Conociendo la fama de Don Cipriano, él se estaba conteniendo demasiado.

—Si ustedes van a mezclar las cosas, estoy seguro de que mi hija podrá superar el mal trago de ser la burla de uno de ustedes. Tu terquedad solo va a provocar que personas inocentes salgan afectadas si decides seguir. —Con sus ojos verdes me contempló directo y sin moverse—. Le di la libertad a Amalia de escoger marido, pero hoy mismo puedo quitarle ese privilegio si se me pega la gana y casarla con el candidato[UdW1]  más digno. Porque, para que lo sepas, muchachito, más de uno ha venido a buscarme con esa finalidad.

—¿Insinúas que un Quiroga es indigno? —su voz subió de tono.

Rogelio y yo solo podíamos ir de uno a otro. Me hubiera encantado que mi hermano interviniera porque lo consideraba más hábil para conciliar, pero sabíamos que no se podía.

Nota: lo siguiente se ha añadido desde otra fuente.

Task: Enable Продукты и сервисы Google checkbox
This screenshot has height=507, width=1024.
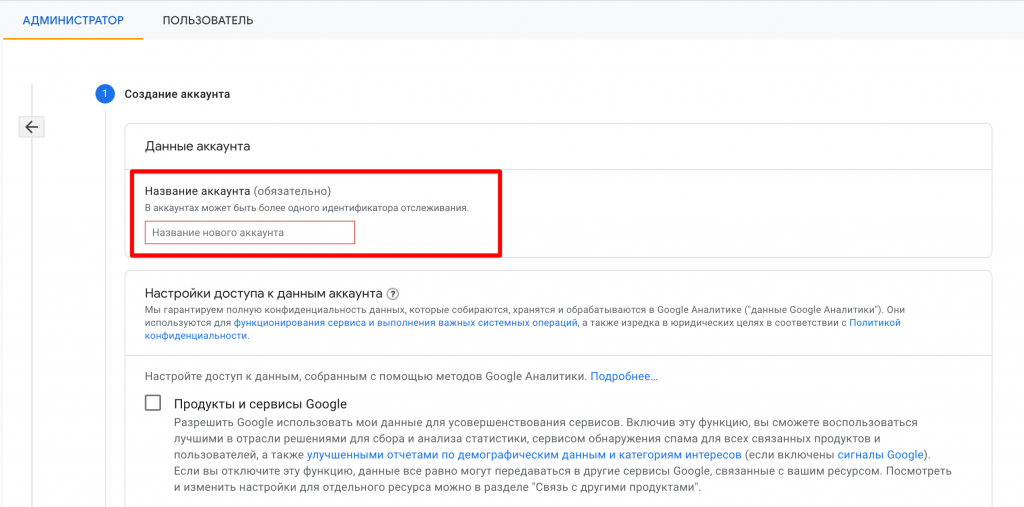Action: 153,403
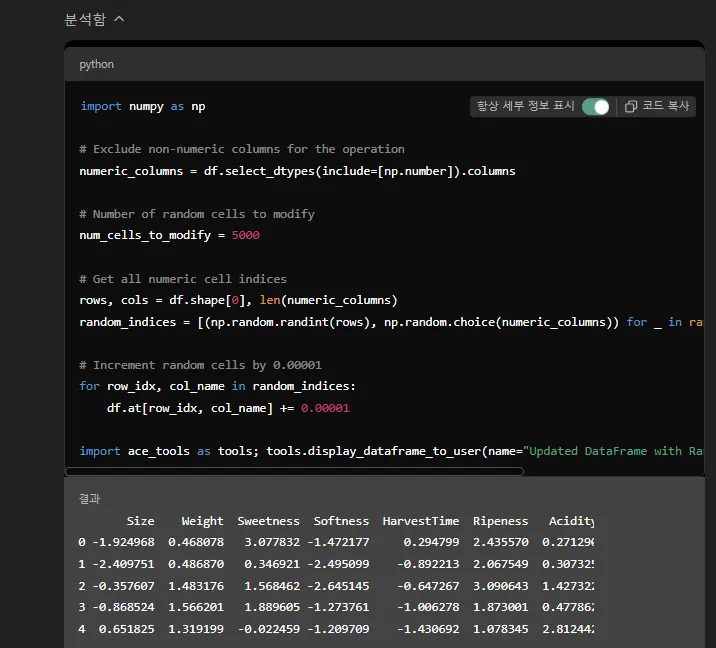Screen dimensions: 716x648
Task: Click the 5000 value in the code
Action: 245,235
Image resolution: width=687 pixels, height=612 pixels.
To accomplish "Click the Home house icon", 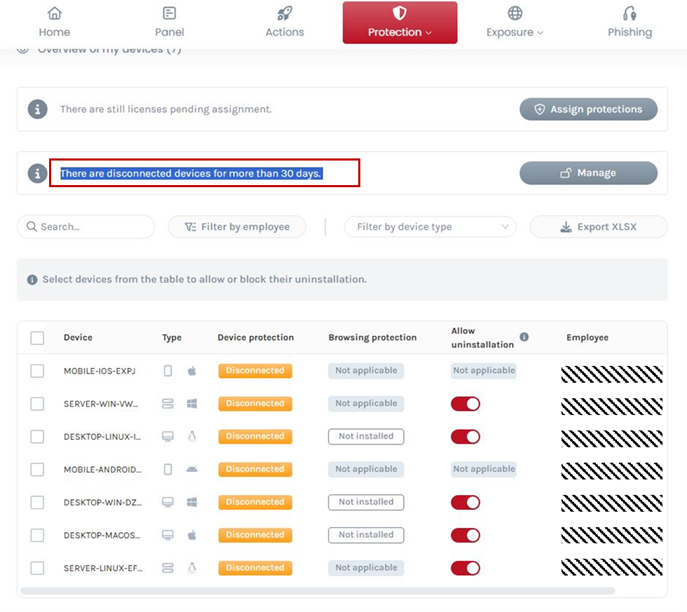I will pyautogui.click(x=54, y=14).
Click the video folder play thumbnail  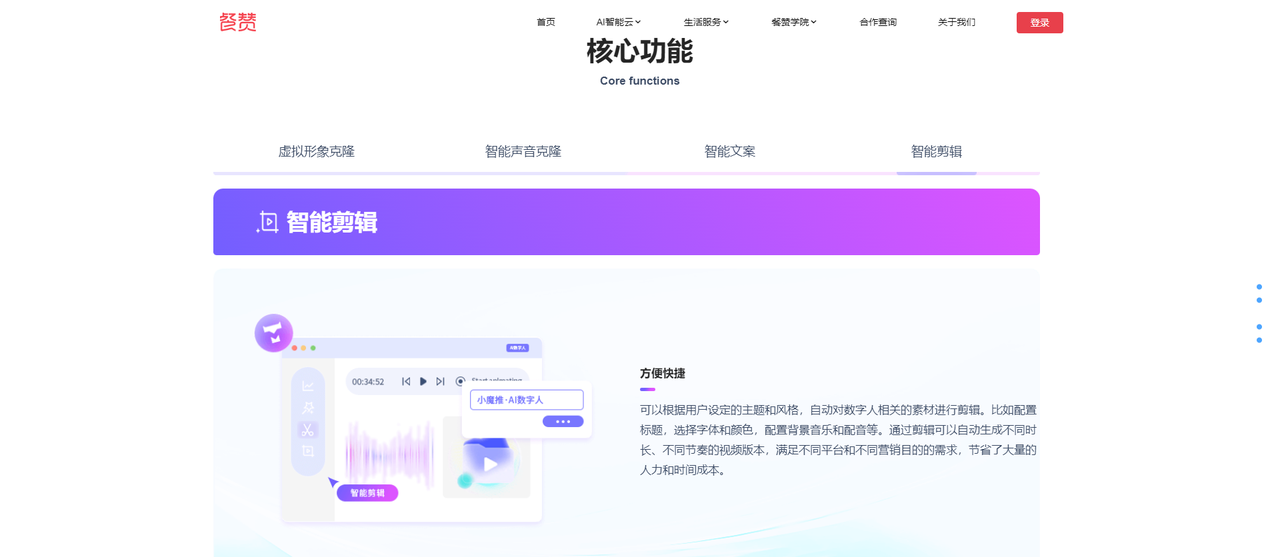coord(489,463)
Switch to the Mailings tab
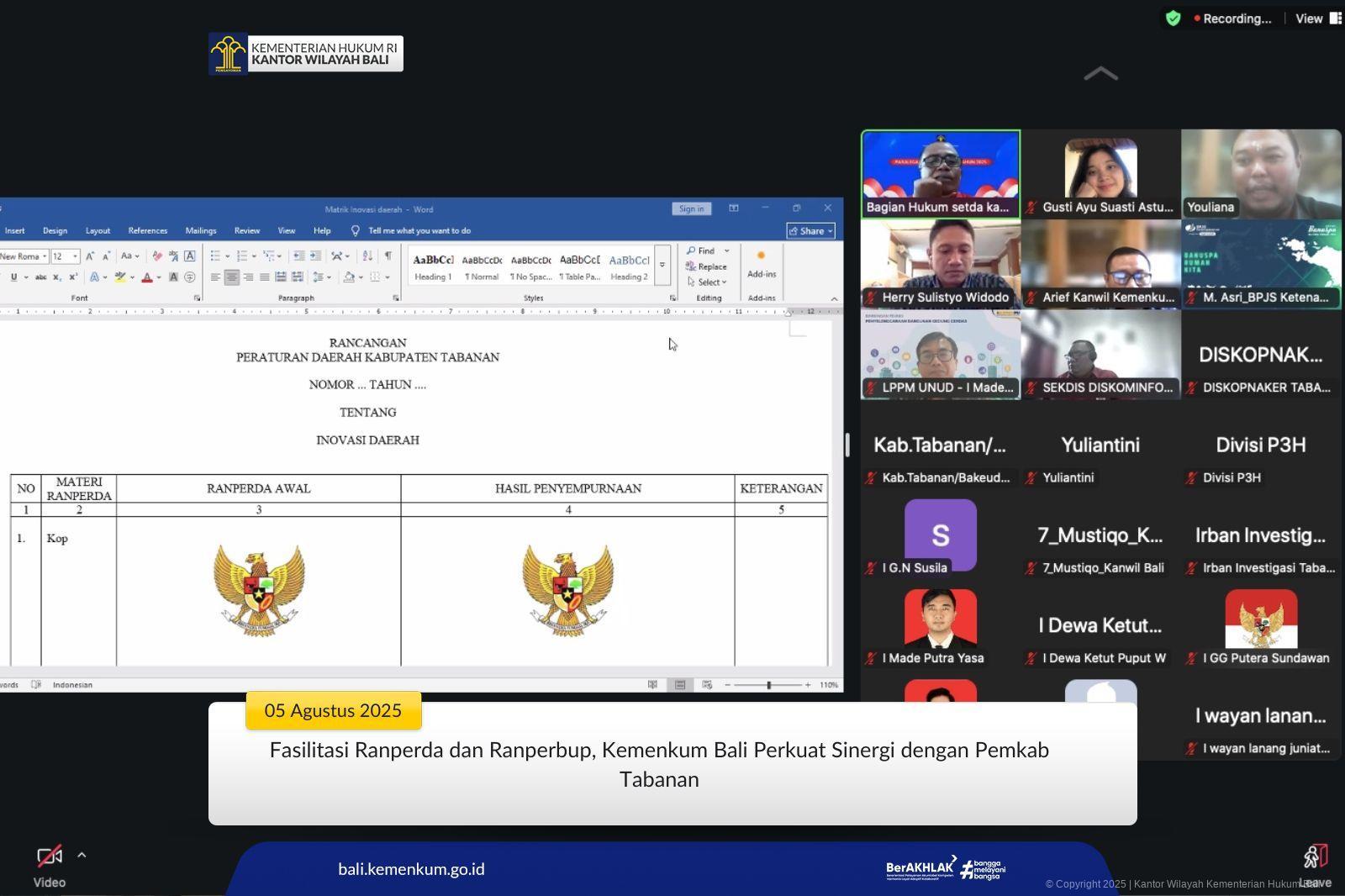Viewport: 1345px width, 896px height. [200, 230]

—¡Lo es! Por eso dejamos que saliera con tu otro hijo, y dejamos que saliera con este. —Me señaló con su dedo, pero se concentró en mi padre—. Aunque, si continúas por ese camino, va a dejar de serlo.

El enojo de mi padre fue tan evidente que sus ojos enrojecieron y su frente se arrugó.

—Te recomiendo que pienses mejor lo que vas a decir, Cipriano —le dijo con la mandíbula apretada—. Soy menos tranquilo de lo que la gente cree.

—No se te ocurra volver a amenazarme. Soy el alcalde, que eso no se te olvide. Puedo encarcelarte como escarmiento. ¡Largo!, o voy a pedir que te saquen.

Si tuviera que elegir al que infundía más temor, ese sería el padre de Amalia, porque, aunque con voz más controlada y buen temple, imponía sobre los demás.

Fue en ese punto que Rogelio decidió ponerse de pie y solo atinó a posar su mano sobre el hombro de nuestro padre, quien volvió en sí y se encaminó a la puerta.

—Entonces nos estaremos viendo —se despidió con frialdad.

Los tres salimos sin decir una sola palabra. Nos subimos a los caballos y mi padre se desvió.

—Voy a visitar a todos sus tíos —nos avisó y vi que su mano apretaba fuerte el pomo de la montura de su caballo—. Los alcanzo en la casa.

Con la rienda apuré a Genovevo, primero trotó y luego galopó veloz. Tuve que acomodarme el sombrero porque se volaba con el aire. Nos desviamos al campo abierto. Sentía que me iba a explotar la cabeza y no deseaba que la gente me viera en ese estado. Sabía que mi hermano fue detrás de mí porque lo escuché. En un punto, estuvo a mi lado y bajé la velocidad.

—Vas a tener que esperar, es solo eso —me dijo al verme tan afectado.